Exercise aim>
All entries below must be given again exactly as they stand.

(Records drawn from a dataset)
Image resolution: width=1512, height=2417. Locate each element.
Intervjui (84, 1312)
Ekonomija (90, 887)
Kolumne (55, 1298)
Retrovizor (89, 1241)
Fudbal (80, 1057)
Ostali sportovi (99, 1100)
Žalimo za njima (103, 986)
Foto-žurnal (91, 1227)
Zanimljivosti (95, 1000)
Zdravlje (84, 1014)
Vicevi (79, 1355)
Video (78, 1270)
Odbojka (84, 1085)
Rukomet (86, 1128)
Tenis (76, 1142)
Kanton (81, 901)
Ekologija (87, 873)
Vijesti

Reply to the exercise>
Image resolution: width=1512, height=2417. Locate each element.
Intervjui (84, 1312)
Ekonomija (90, 887)
Kolumne (55, 1298)
Retrovizor (89, 1241)
Fudbal (80, 1057)
Ostali sportovi (99, 1100)
Žalimo za njima (103, 986)
Foto-žurnal (91, 1227)
Zanimljivosti (95, 1000)
Zdravlje (84, 1014)
Vicevi (79, 1355)
Video (78, 1270)
Odbojka (84, 1085)
Rukomet (86, 1128)
Tenis (76, 1142)
Kanton (81, 901)
Ekologija (87, 873)
Vijesti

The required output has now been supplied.